Während sich also bei regulärem Acryl
nur Licht an den Kanten ausbreitet,
leuchtet bei diesem hier die ganze Oberfläche,
wenn ich die Lampen drumherum anschalte.
Zwei der schon bekannten Anwendungsbereiche
für dieses Material
sind etwa Innendesign und Multi-Touch-Systeme.
Thermochromische Pigmente, zum Beispiel,
verändern ihre Farbe bei Temperaturänderungen.
Ich werde das hier auf eine warme Platte legen,
die nur ein bisschen wärmer ist als Raumtemperatur
und Sie können sehen, was passiert.
Eine der grundlegenden Anwendungen für dieses Material
ist, neben vielen anderen, in Babyfläschchen,
die so anzeigen, wann ihr Inhalt
auf Trinktemperatur abgekühlt ist.
Das ist nur wenige Beispiele für
Smart Materials.
In ein paar Jahren werden sie in vielen Dingen stecken
und Grundlage von Technologien sein,
die wir dann täglich benutzen.
Wir haben vielleicht noch nicht
die fliegenden Autos aus der Science Fiction,
aber wir haben Wände, die die Farbe ändern,
abhängig von der Temperatur,
Tastaturen, die sich einrollen lassen,
und Fenster, die sich auf Knopfdruck abtönen.
Ich bin gelernte Sozialwissenschaftlerin,
warum rede ich heute hier über Smart Materials?
Zuerst, weil ich ein Maker bin.
Mich interessiert, wie Dinge funktionieren
und woraus sie gemacht sind,
aber auch weil ich glaube,
dass wir ein fundierteres Verständnis
über die Teile haben sollten,
aus denen unsere Welt besteht,
und gerade jetzt wissen wir noch nicht genug darüber,
woraus die High-Tech-Materalien
der Zukunft gemacht sind.
Smart Materials sind nur schwer
in kleinen Mengen zu produzieren.
Es gibt kaum Information darüber,
wie man sie verwenden kann
und nur ganz wenig, wie sie produziert werden.
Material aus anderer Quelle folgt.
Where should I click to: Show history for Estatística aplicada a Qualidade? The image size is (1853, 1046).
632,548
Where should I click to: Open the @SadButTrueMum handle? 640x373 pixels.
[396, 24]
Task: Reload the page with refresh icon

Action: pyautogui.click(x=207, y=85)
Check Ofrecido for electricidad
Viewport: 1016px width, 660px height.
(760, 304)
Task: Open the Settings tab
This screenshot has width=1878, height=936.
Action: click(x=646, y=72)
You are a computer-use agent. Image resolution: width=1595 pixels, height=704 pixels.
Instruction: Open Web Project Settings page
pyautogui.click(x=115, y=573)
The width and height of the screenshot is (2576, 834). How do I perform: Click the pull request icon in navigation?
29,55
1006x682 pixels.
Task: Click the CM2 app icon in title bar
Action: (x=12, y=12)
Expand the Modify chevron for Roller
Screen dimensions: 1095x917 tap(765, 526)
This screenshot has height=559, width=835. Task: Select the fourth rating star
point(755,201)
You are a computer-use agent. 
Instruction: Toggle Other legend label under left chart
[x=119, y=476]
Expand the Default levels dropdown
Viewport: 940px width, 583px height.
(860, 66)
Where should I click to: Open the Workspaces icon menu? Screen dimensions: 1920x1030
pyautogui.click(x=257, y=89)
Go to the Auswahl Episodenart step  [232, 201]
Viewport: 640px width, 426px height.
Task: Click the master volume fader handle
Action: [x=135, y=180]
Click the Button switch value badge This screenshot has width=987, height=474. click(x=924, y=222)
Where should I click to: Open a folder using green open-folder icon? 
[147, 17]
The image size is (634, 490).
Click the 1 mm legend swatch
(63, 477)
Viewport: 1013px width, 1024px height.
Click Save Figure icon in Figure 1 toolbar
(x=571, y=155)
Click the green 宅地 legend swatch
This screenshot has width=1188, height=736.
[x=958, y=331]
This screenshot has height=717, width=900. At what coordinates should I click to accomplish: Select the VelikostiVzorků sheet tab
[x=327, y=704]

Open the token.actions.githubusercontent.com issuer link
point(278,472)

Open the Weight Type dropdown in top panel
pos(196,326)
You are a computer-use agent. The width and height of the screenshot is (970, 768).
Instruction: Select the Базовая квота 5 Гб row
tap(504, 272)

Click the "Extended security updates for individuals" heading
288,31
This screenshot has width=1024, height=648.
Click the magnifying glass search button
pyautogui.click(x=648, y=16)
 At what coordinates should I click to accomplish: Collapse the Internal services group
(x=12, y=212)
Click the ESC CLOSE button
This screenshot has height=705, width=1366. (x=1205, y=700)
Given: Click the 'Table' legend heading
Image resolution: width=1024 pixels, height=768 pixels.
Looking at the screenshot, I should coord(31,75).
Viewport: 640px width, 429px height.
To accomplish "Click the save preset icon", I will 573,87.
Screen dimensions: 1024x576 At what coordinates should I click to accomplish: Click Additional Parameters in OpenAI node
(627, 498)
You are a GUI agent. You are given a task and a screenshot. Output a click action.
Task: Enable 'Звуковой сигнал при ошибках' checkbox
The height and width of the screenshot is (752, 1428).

Momentan existieren sie hauptsächlich in einem Bereich
der Handelsgeheimnisse und Patente,
zu denen nur Universitäten und
Großfirmen Zugang haben.
Vor etwa drei Jahren haben Kirsty Boyle und ich
ein Projekt namens "Open Materials" gestartet.
Es ist eine Internetseite, auf der wir
und jeder, der mitmachen möchte,
Experimente teilen, Informationen veröffentlichen,
andere ermutigen, beizutragen, wie sie können,
und Material zusammenzutragen,
wie zum Beispiel Forschungsberichte
und Anleitungen von anderen Makers wie uns.
Wir möchten eine große,
gemeinsam entstehende Datenbank von
Do-it-yourself-Informationen
über Smart Materials werden.
Aber warum sollte es uns angehen,
wie Smart Materials arbeiten und woraus sie bestehen?
Zuallererst, weil wir nicht formen können,
was wir nicht verstehen,
und weil, was wir nicht verstehen,
am Ende uns formen wird.
Die Dinge, die wir benutzen, unsere Kleidung,
unsere Wohnhäuser haben allesamt
tiefgründige Auswirkungen
auf unser Verhalten, unsere Gesundheit
und Lebensqualität.
Wenn wir also in einer Welt leben,
die aus Smart Materials gemacht ist,
sollten wir sie kennen und auch verstehen.
Außerdem, und mindestens genauso wichtig,
wurde Fortschritt immer von Bastlern vorangetrieben.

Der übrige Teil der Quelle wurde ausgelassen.